> Exercise
Using the material that follows, output exactly the lines from the one containing "Galeria de fotos (30, 145)" through the one containing "Cunnilingus (25, 1723)", with both ends kept.

> Provided entries
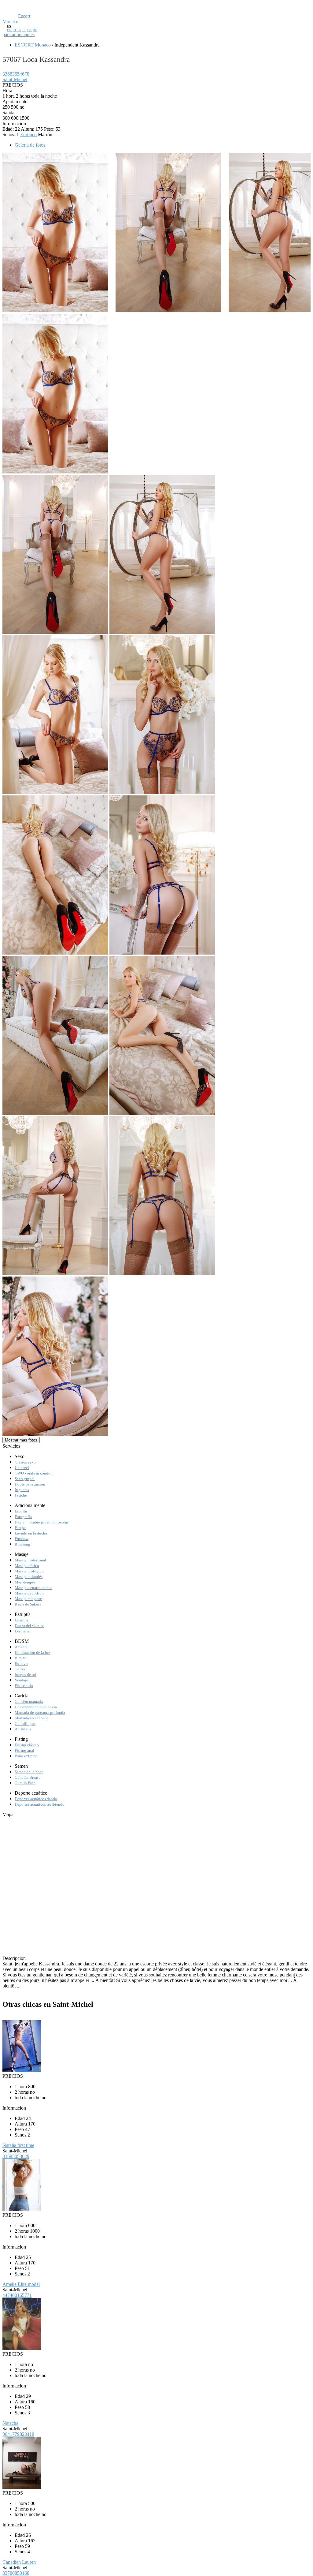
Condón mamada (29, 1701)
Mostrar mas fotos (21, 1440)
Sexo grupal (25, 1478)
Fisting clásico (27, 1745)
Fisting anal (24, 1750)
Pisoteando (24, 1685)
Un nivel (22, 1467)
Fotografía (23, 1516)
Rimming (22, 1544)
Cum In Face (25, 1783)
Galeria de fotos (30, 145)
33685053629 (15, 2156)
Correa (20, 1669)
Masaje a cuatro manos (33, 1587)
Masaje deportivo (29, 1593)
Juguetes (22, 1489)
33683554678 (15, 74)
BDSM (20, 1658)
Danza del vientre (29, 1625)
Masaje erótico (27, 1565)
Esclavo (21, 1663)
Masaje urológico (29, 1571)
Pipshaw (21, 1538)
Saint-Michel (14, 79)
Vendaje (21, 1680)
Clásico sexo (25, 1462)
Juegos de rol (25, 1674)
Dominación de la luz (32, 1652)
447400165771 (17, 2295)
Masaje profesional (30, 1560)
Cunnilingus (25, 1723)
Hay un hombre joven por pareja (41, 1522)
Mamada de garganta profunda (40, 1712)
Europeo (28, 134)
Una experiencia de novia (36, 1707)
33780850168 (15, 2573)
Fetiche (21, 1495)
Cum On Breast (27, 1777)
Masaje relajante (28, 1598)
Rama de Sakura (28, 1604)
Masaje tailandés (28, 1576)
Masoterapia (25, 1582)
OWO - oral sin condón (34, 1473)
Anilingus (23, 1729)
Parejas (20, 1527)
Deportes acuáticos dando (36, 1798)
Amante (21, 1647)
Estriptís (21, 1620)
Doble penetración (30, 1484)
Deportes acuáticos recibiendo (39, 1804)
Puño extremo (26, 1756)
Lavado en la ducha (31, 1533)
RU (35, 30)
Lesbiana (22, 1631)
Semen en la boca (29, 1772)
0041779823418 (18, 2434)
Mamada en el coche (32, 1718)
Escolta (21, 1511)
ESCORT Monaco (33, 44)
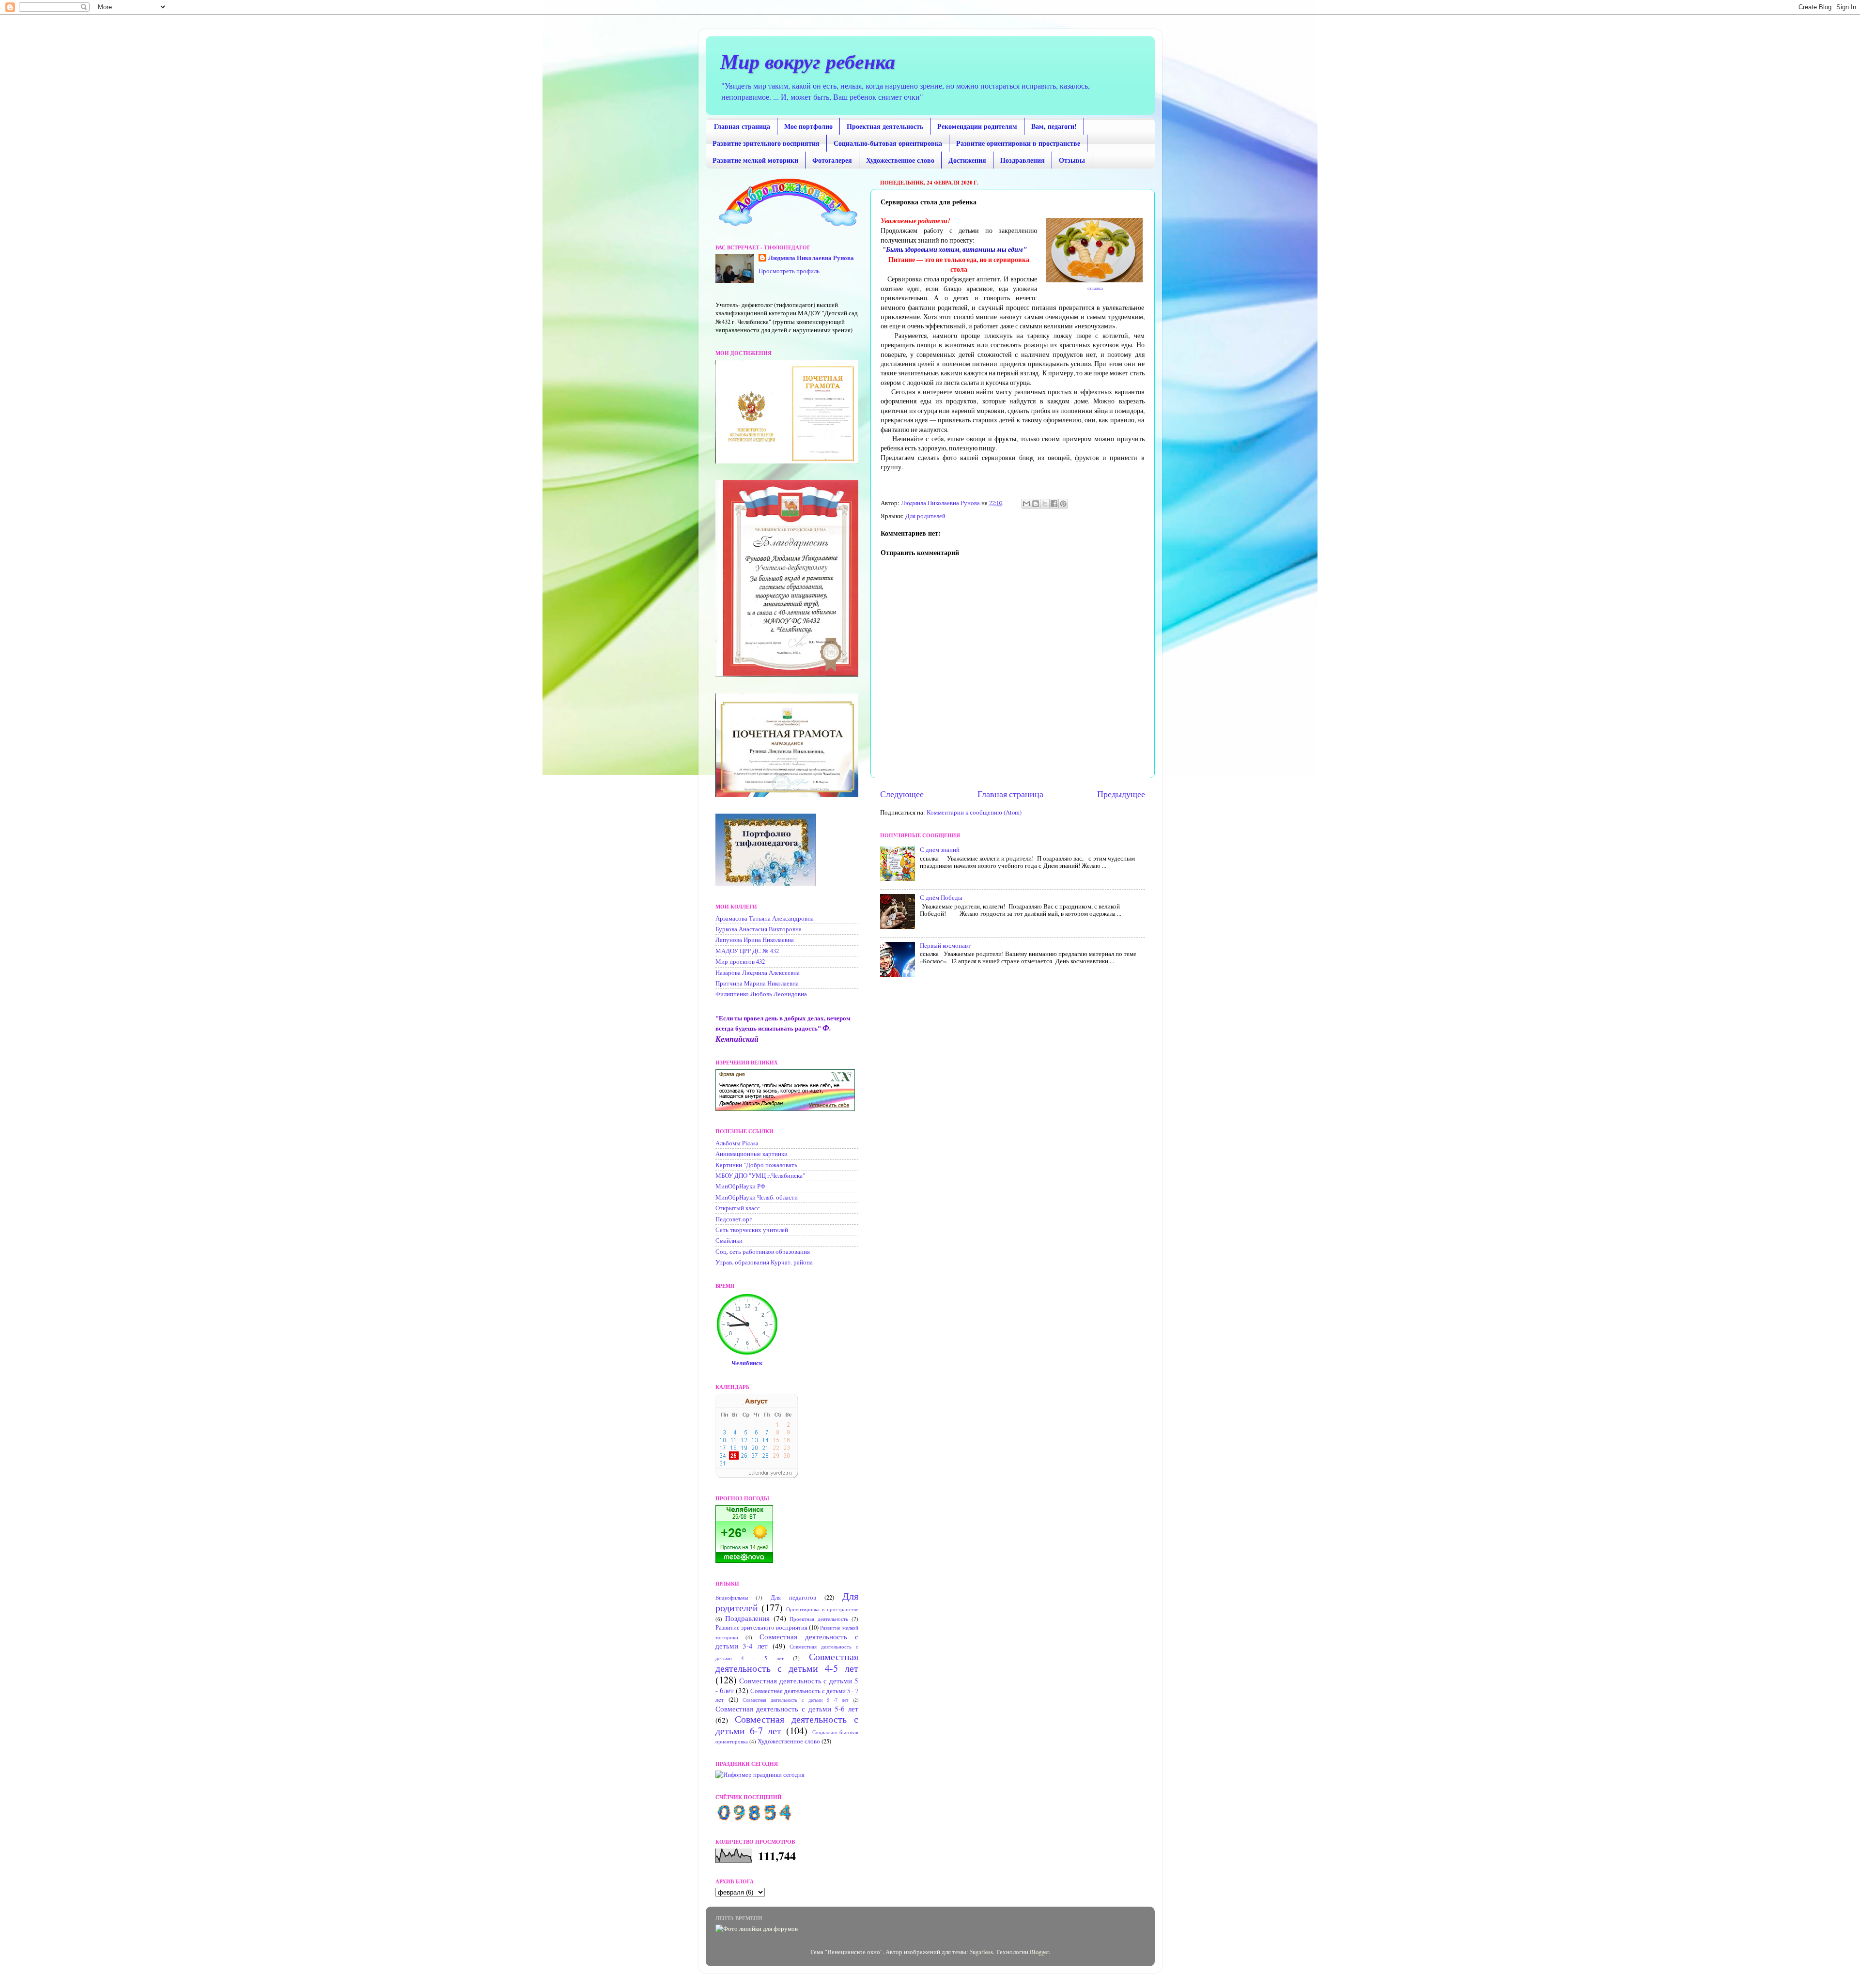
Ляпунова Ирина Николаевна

> Response below
Galeria de fotos (30, 145)
33685053629 (15, 2156)
Correa (20, 1669)
Masaje a cuatro manos (33, 1587)
Masaje deportivo (29, 1593)
Juguetes (22, 1489)
33683554678 (15, 74)
BDSM (20, 1658)
Danza del vientre (29, 1625)
Masaje erótico (27, 1565)
Esclavo (21, 1663)
Masaje urológico (29, 1571)
Pipshaw (21, 1538)
Saint-Michel (14, 79)
Vendaje (21, 1680)
Clásico sexo (25, 1462)
Juegos de rol (25, 1674)
Dominación de la luz (32, 1652)
447400165771 (17, 2295)
Masaje profesional (30, 1560)
Cunnilingus (25, 1723)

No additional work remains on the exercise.